Achieving GM Level Strength Without Calculation

DeepMind's latest paper about chess

Google's DeepMind, the creators of AlphaZero, have written another paper about machine learning applied to chess. But this time it had nothing to do with AlphaZero. Instead it was about a chess engine achieving GM level strength without calculating any moves ahed.

I knew that LC0 is very strong on only 1 node (which means that it only evaluates the current position and doesn't look ahead), so I wasn't surprised that it's possible to create an engine without a search that reaches grandmaster strength. However, I was quite surprised by the way that DeepMind did it.

How it Works

Their goal was to show that a complex algorithm, like the evaluations of Stockfish, can be replicated by a neural network.

In order to achieve that level of play, they downloaded 10 million games played on Lichess and extracted every position from them. Then they evaluated every legal move of every position with Stockfish 16 for 50 milliseconds. This resulted in over 15 billion evaluations (which would have taken roughly 8680 days of unparallelized Stockfish evaluation time!). Their model was trained on 530 million pairs of positions with their best move according to Stockfish.

The model then uses these pairs in order to learn what move is best in any given position. This is trivial, if the position has appeared in the training dataset, but the point is that the model should be able to generalize the information it was fed and perform well in positions it has never seen before.

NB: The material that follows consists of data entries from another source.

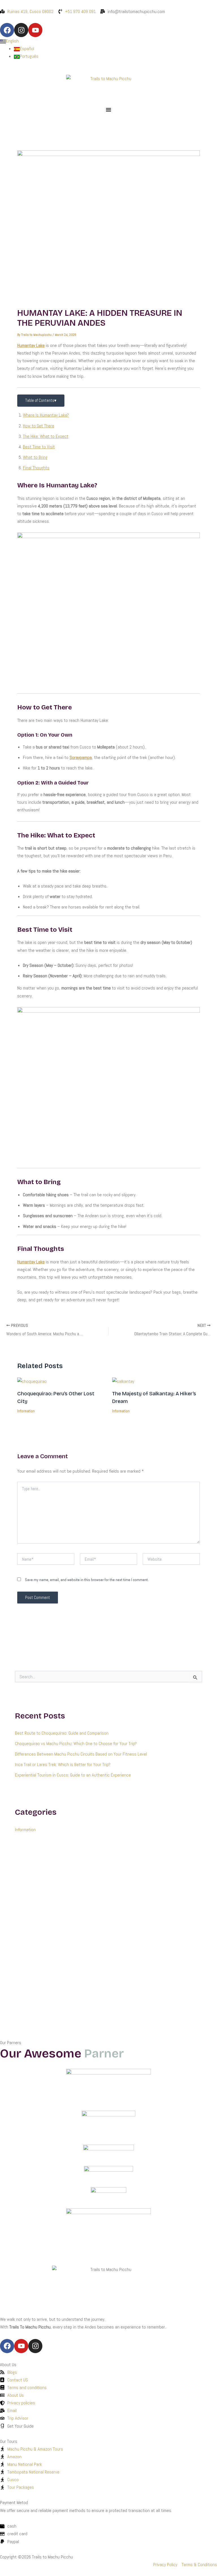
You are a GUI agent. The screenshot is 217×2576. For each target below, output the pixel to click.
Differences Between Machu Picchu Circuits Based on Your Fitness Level (81, 1754)
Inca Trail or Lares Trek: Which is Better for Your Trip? (62, 1764)
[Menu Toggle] (108, 109)
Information (26, 1411)
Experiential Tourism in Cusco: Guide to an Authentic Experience (73, 1775)
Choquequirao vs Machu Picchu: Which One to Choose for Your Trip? (76, 1744)
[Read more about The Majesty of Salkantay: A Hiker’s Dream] (123, 1381)
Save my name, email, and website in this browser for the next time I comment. (87, 1579)
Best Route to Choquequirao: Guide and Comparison (61, 1733)
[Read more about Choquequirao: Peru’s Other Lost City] (32, 1381)
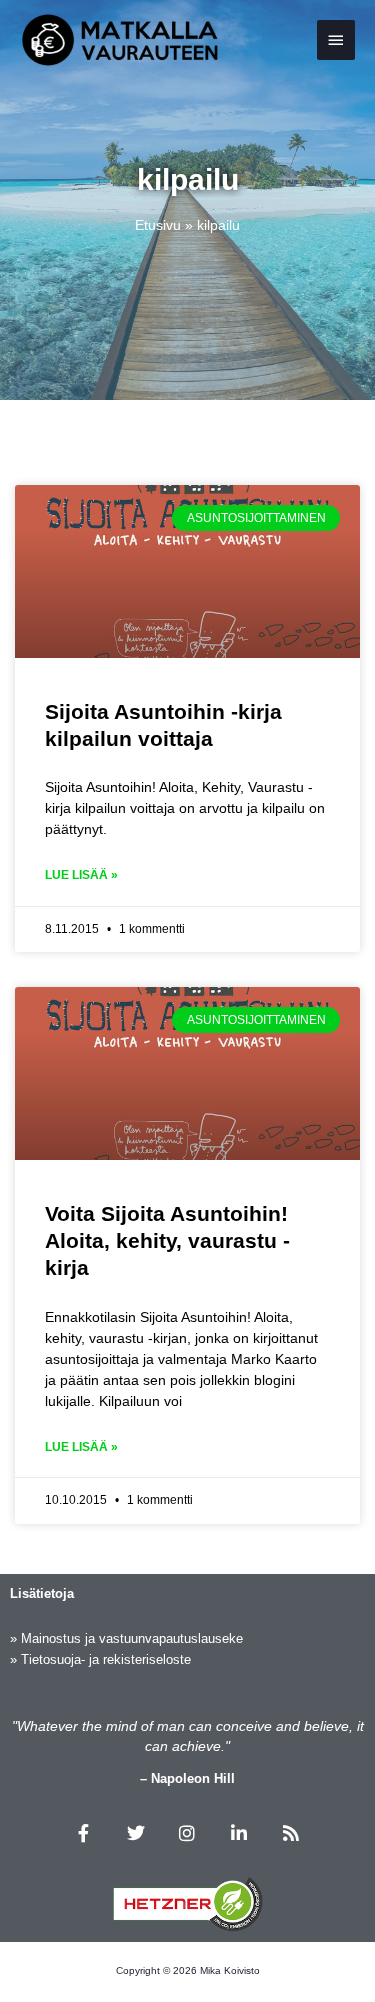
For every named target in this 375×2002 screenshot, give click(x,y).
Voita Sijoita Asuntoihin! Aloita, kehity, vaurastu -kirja (167, 1241)
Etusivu (158, 225)
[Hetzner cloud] (188, 1904)
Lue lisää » (81, 875)
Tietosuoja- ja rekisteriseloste (106, 1659)
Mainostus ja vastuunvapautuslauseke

DeepMind achieved that and the model reached about grandmaster level in blitz games.

Results

Games

The engine was tested by playing games on Lichess against other bots and human players. Against bots, their search-less engine reached a rating of 2299 and against humans a whopping 2895!

They explain the discrepancy by the fact that the two rating pools are probably quite different and that other bots are way more punishing when it comes to tactical oversights, which can easily happen with an engine that isn't calculating. Also the engine has some issues converting completely winning games, so bots might safe a draw from a hopeless position, where human players would have resigned much earlier.

Puzzles

They also tested the performance of their engine on Lichess puzzles of different ratings. They compared their model to Stockfish 16 with a time limit of 50 ms (so the version used to train the model), the value network of AlphaZero trained on 44 million games and GPT-3.5-turbo-instruct. Below is their graph of the performance of these different programs on 10.000 Lichess puzzles.

Puzzle performance of the different engines

Games by the Engine

At the end of the paper, the team has added 7 games played by the engine, which you can find in this Lichess study.

You can also check out GM Matthew Sadler's video on Youtube if you want his thoughts about some of the games and the engine itself.

According to the paper, the engine plays aggressively and likes to sacrifice material for long-term compensation. It also disagrees sometimes with the evaluations from Stockfish and makes some tactical mistakes.

Finally, note that the goal of the paper wasn't to create the strongest chess engine possible. Instead, it was to show that a complex algorithm, like the evaluation of Stockfish, can be replicated by a feed-forward neural network.